Distressed properties provide some of the biggest bargains in NYC real estate, since homeowners in pre-foreclosure and banks with foreclosed properties usually want to sell fast--meaning you can get a steep discount. The trouble is finding the homes themselves.
Enter real estate data provider PropertyShark, which has pinpointed distressed properties in all five boroughs on interactive maps of foreclosures and pre-foreclosures, updated daily.
To get the most out of the maps:
1. Know the basics
PropertyShark's maps are divided by borough and by type. The foreclosures maps shows all homes that have scheduled foreclosure auctions, while the lis pendens map shows properties where a lis pendens notice has been filed within the last seven days, signifying that an owner is behind on his or her mortgage payments.
Distressed properties are indicated by pins. To unlock a free mini-report with details like lot size, number of floors and square footage, register first, then zoom in and click on the property itself. For a detailed report ($9.95 each, or $39.95/month for 150 reports a month) with information including the lien amount, and the place and time of the foreclosure auction, click on the apartment's address.
2. Find a specific unit
Clicking on a pin will pull up the property report for the entire building, not an individual unit. But it's easy to look up the unit in PropertyShark’s dedicated Foreclosures section by searching by ZIP Code (subscription required). When you see the address you were looking for in the search results, click on it to get the scoop.

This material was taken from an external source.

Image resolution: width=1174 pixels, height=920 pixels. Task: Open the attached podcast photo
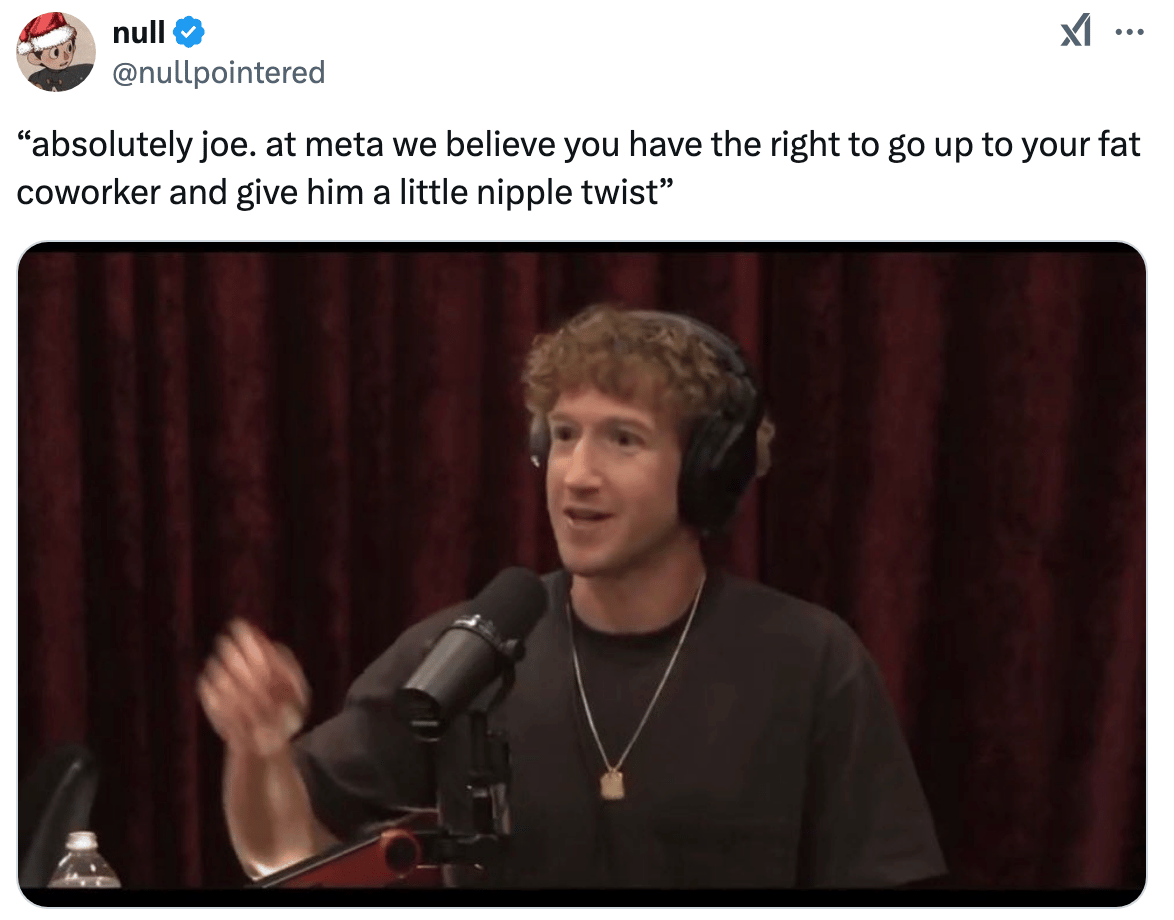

3. Combine data to get more info
You can also layer different sets of data onto any distressed property map.
For example, to get a clearer picture of a neighborhood’s financial situation on the Manhattan foreclosure map, click the Recent Sales/Ownership button on the left side to see color-coded information showing when surrounding properties have sold; then, when you click on any distressed property, the mini-report displays a short list of comparable sales in the building.
“This is especially useful as it makes it that much easier for buyers to see comps,” says Nancy Jorisch, PropertyShark's real estate data specialist.
And a few words to the wise...
Once you have found a distressed property you’d like to purchase, Jorisch suggests “contacting the owner to see if you can execute a direct sale with him or her.”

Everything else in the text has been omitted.